* Start PROVIDED INFORMATION *
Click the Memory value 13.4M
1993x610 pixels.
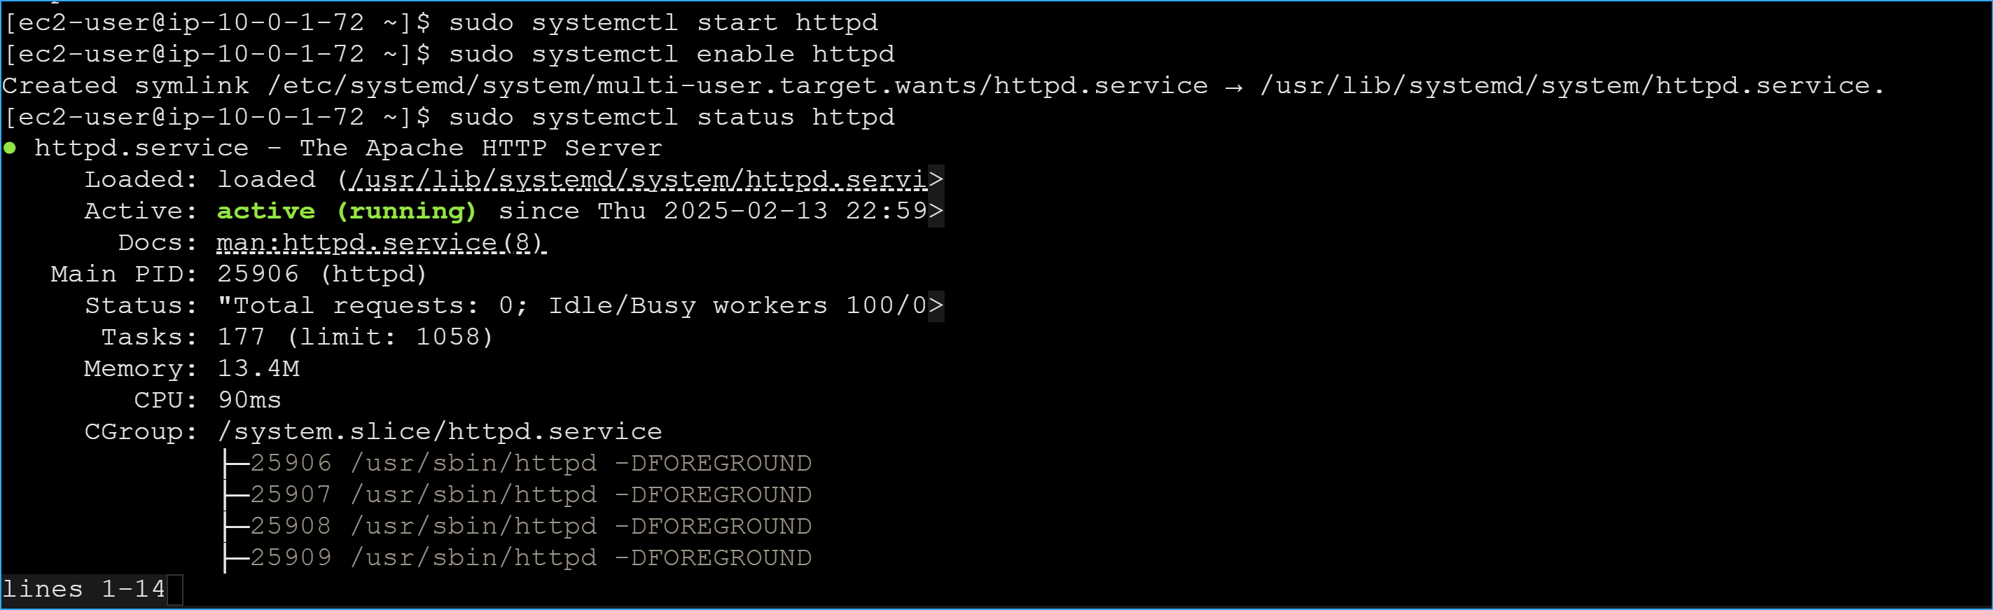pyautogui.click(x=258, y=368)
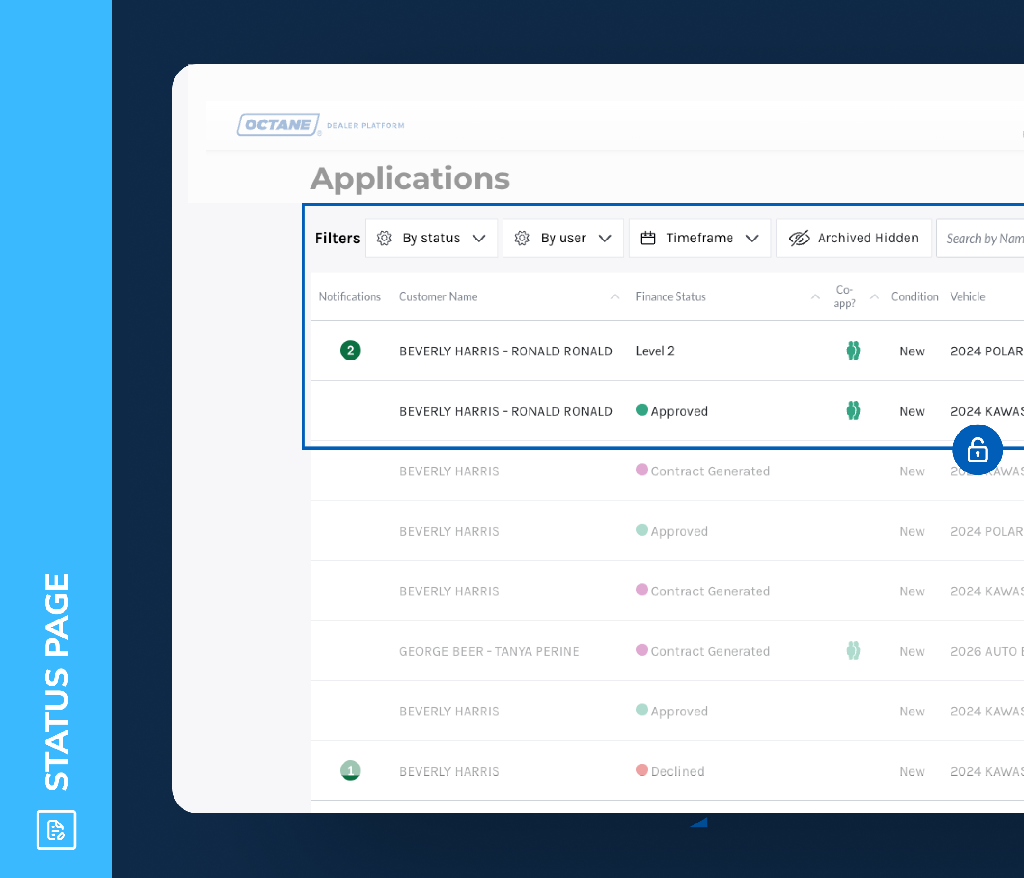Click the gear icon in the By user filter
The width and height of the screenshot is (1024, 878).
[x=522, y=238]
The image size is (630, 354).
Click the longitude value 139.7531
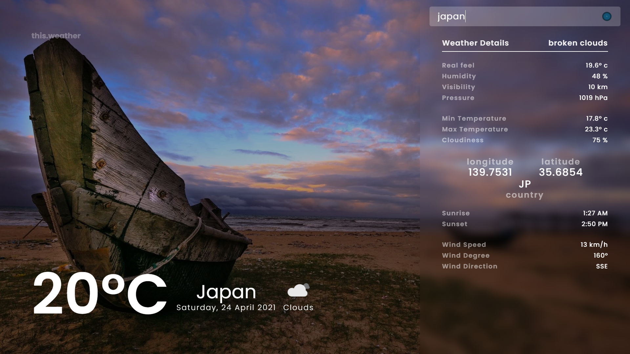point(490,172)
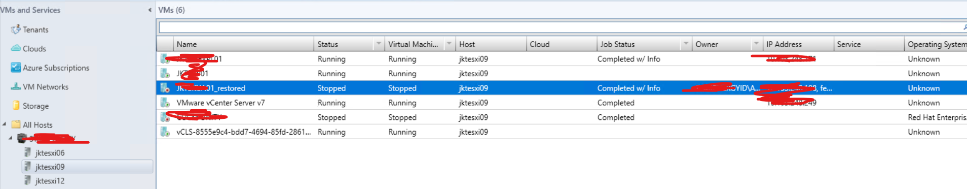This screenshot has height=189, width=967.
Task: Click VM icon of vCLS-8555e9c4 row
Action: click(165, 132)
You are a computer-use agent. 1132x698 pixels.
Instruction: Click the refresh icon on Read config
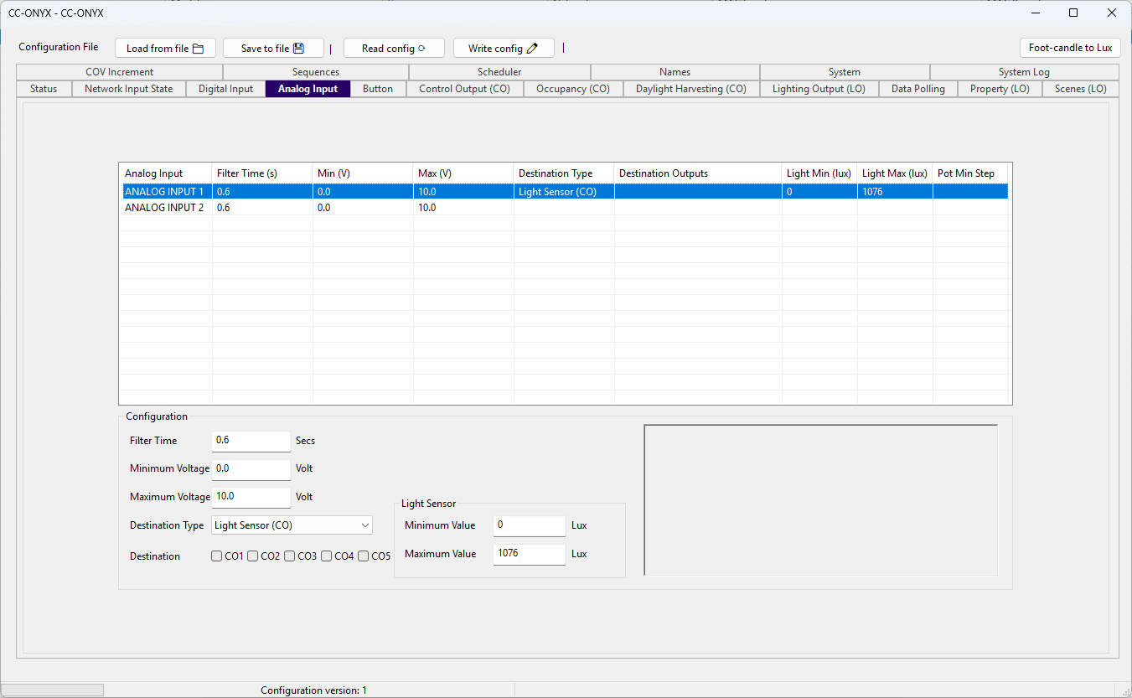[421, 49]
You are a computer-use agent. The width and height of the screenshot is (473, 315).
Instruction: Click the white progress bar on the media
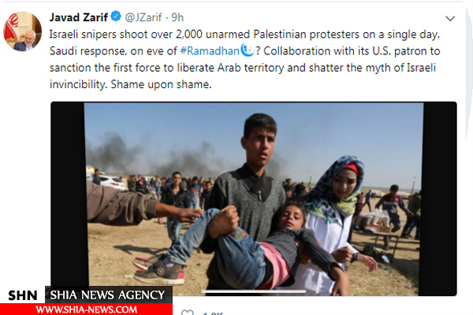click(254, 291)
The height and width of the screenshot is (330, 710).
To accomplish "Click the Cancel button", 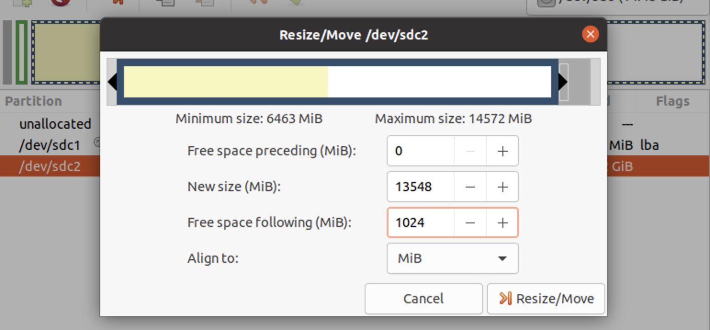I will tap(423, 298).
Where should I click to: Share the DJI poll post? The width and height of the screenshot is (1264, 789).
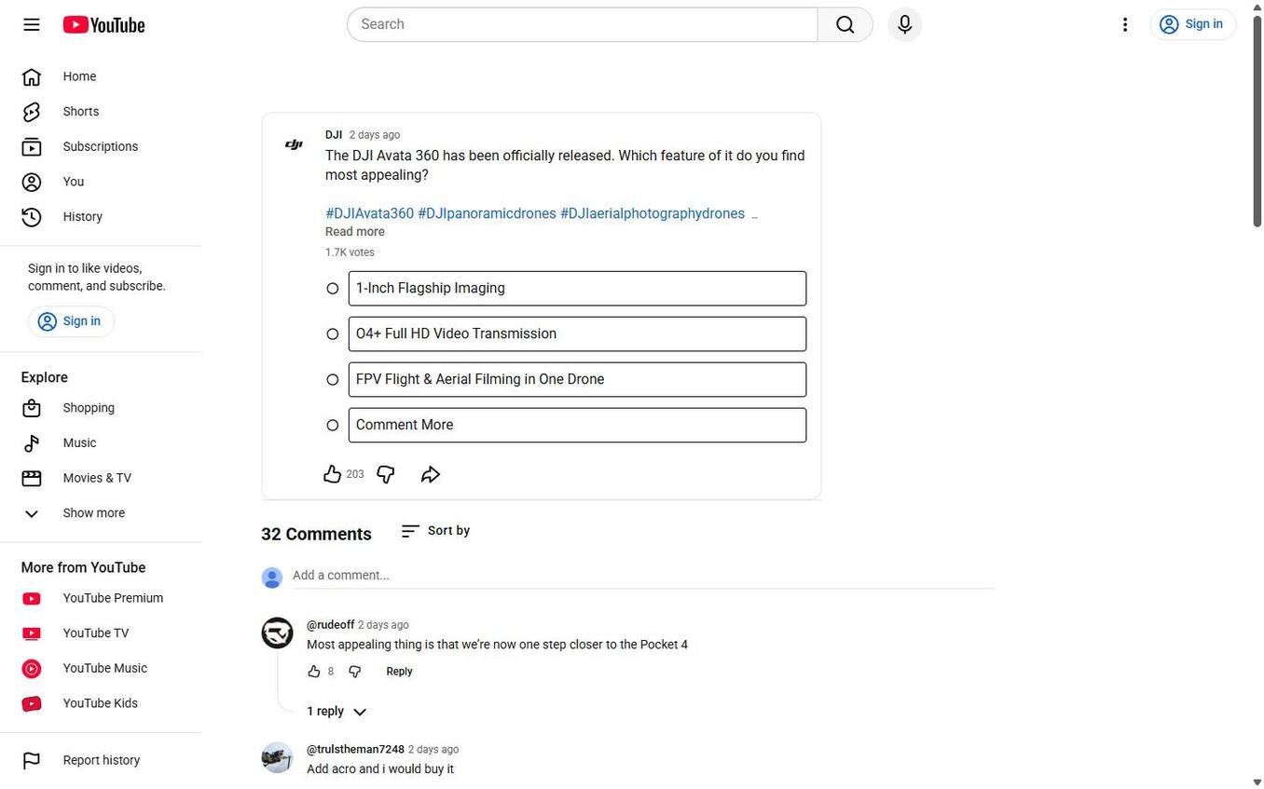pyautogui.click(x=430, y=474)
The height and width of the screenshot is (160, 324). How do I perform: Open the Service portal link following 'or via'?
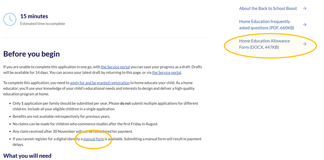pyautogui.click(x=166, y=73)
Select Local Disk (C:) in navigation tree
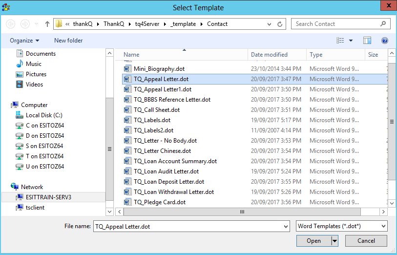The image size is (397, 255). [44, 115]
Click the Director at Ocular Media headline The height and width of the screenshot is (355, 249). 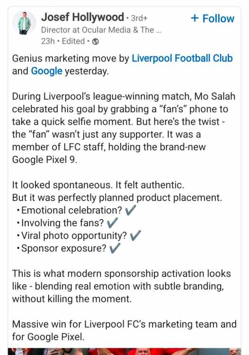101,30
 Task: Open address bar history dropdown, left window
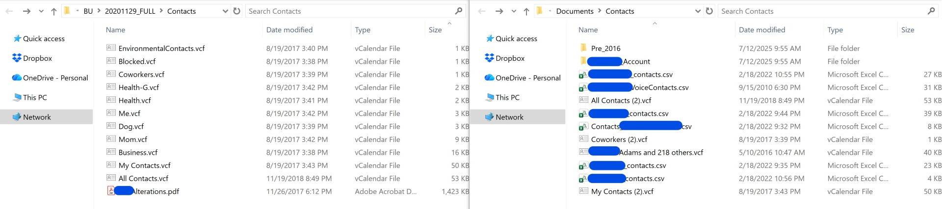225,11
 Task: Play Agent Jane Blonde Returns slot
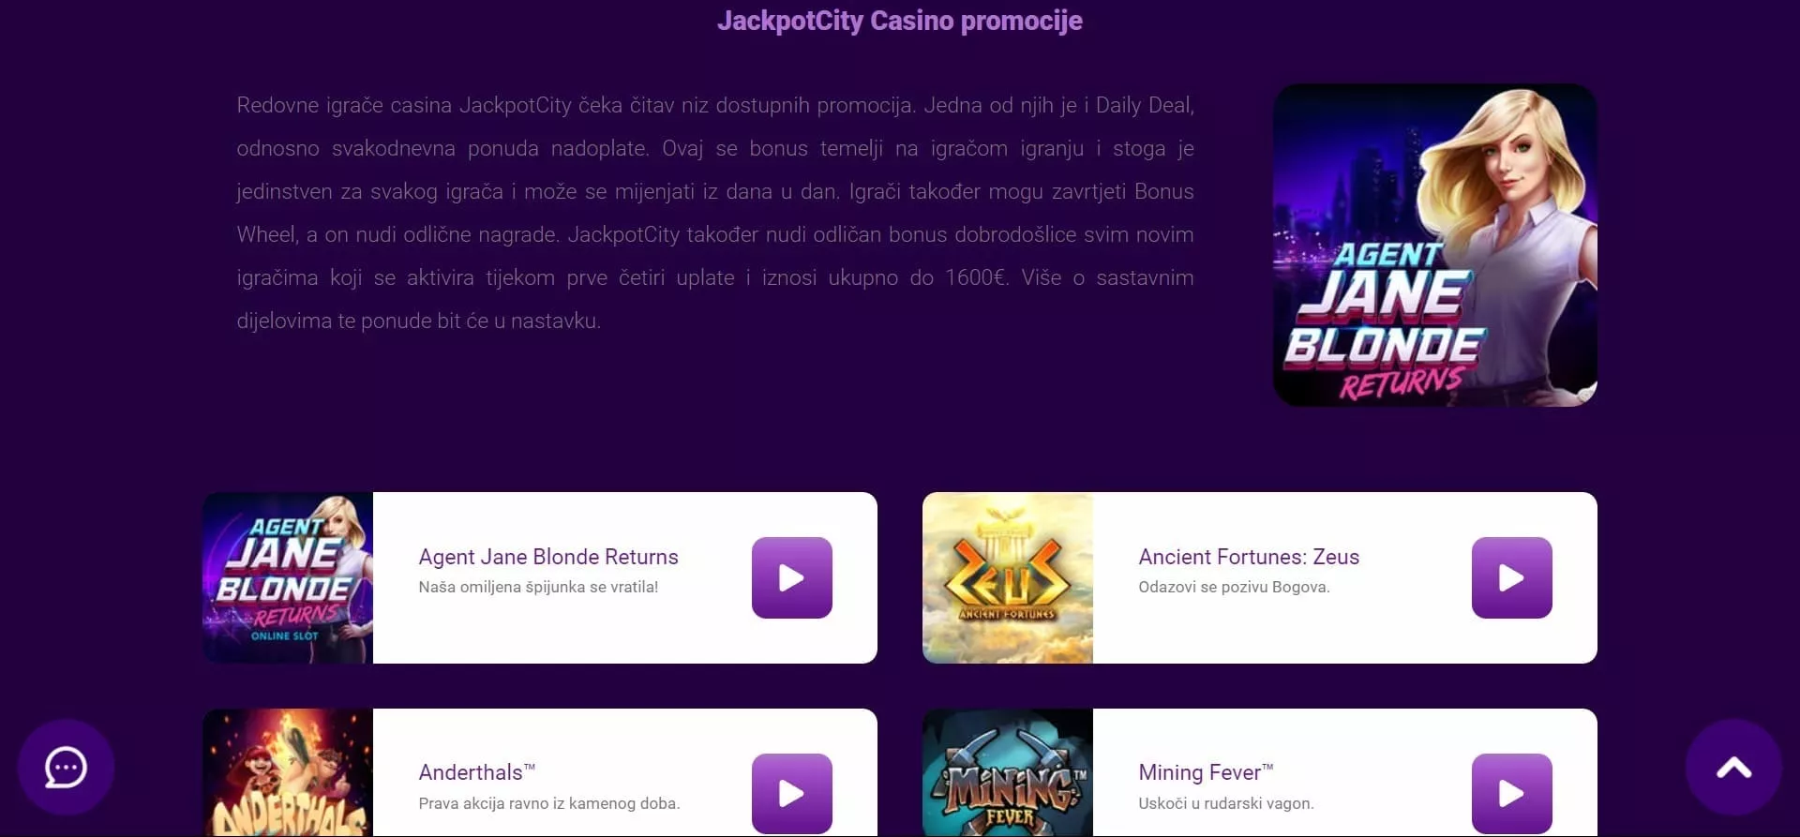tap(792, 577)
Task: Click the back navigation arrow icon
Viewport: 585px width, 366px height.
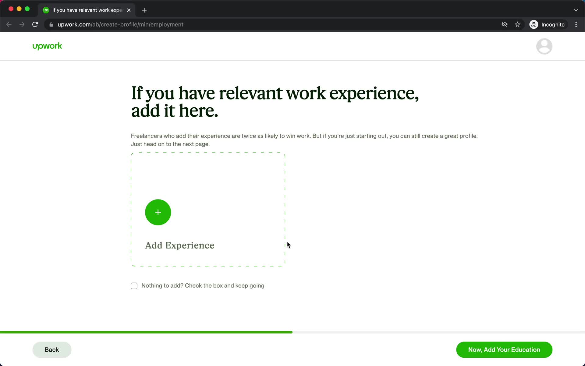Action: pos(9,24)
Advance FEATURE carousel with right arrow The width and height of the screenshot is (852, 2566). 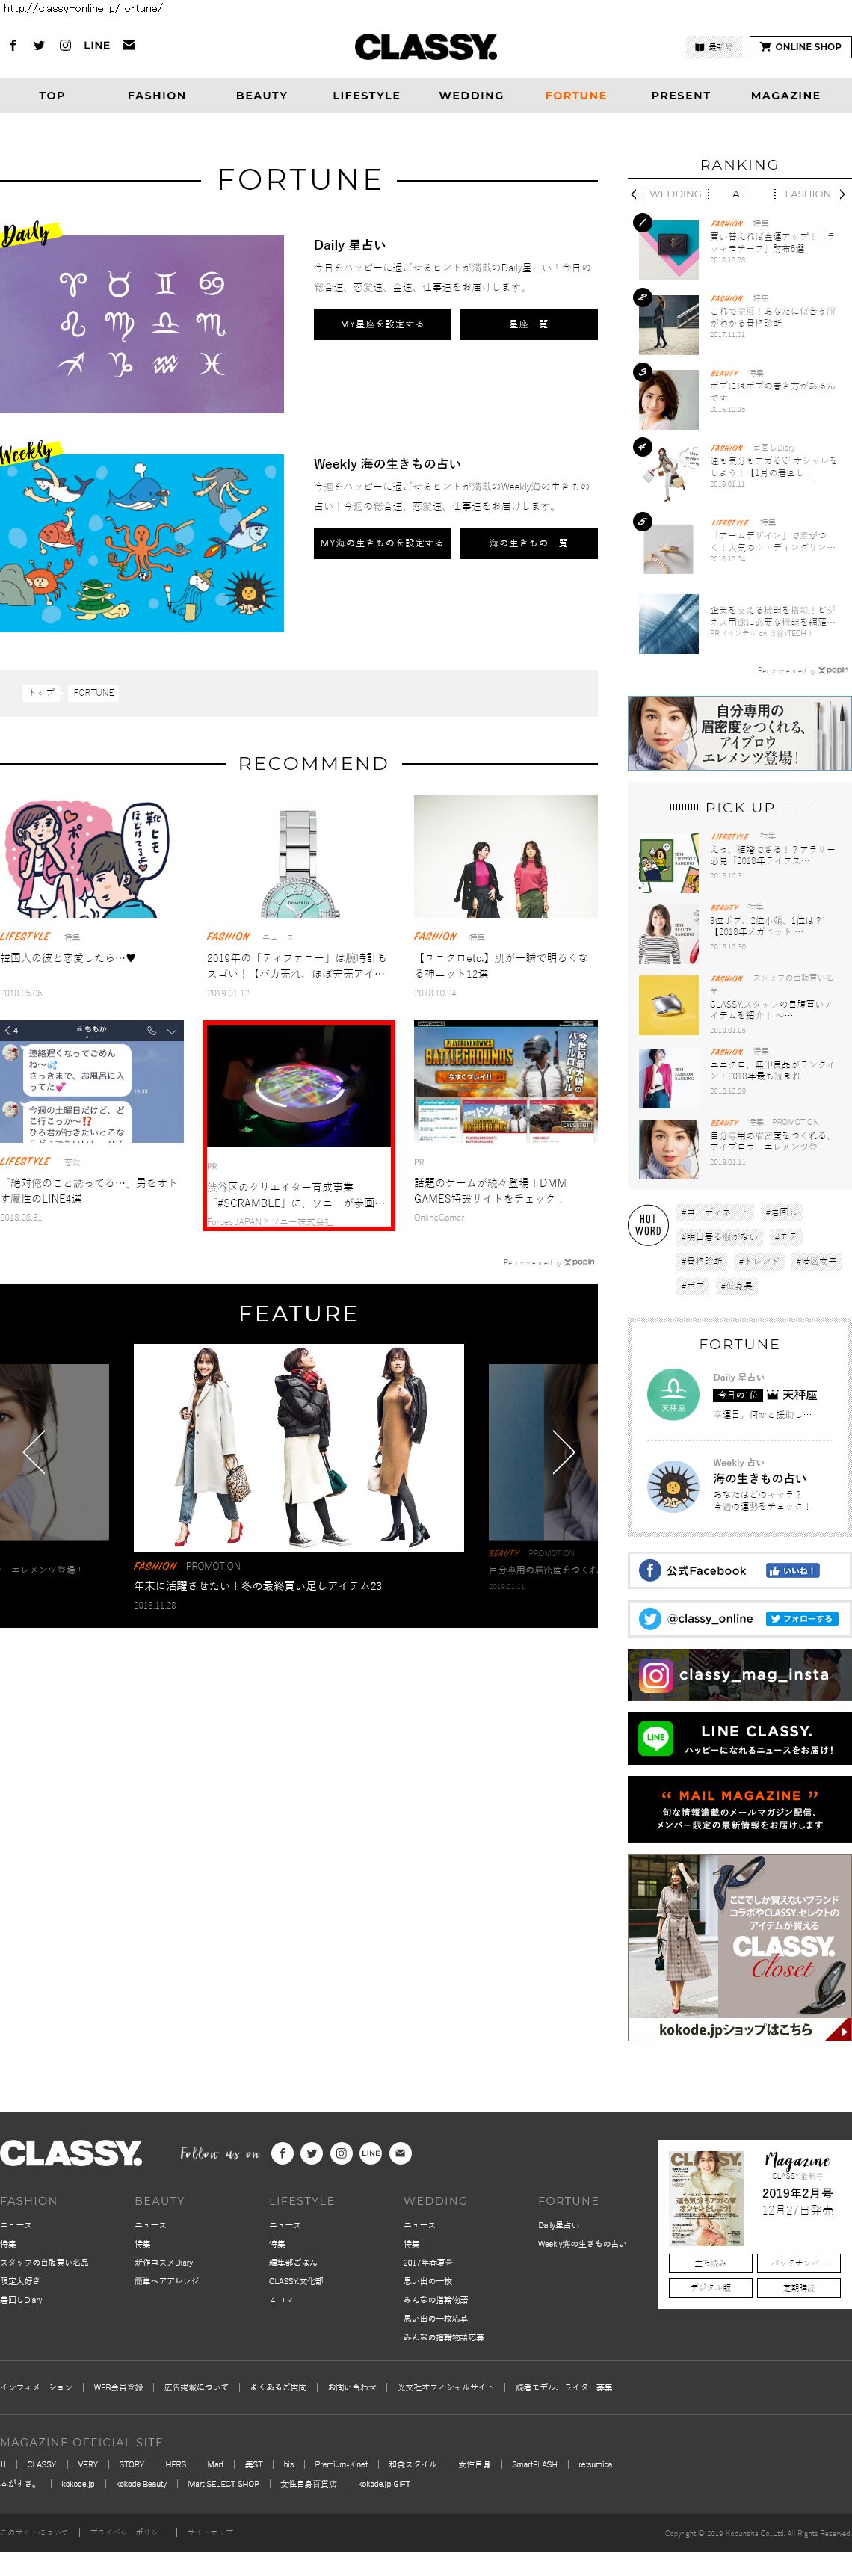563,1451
* End PROVIDED INFORMATION *
From the listing above, extract every line that contains the string "Task" and reproduce each one in full.

Task: Click VM icon of vCLS-8555e9c4 row
 Task: Open address bar history dropdown, left window
 Task: Play Agent Jane Blonde Returns slot
Task: Click the back navigation arrow icon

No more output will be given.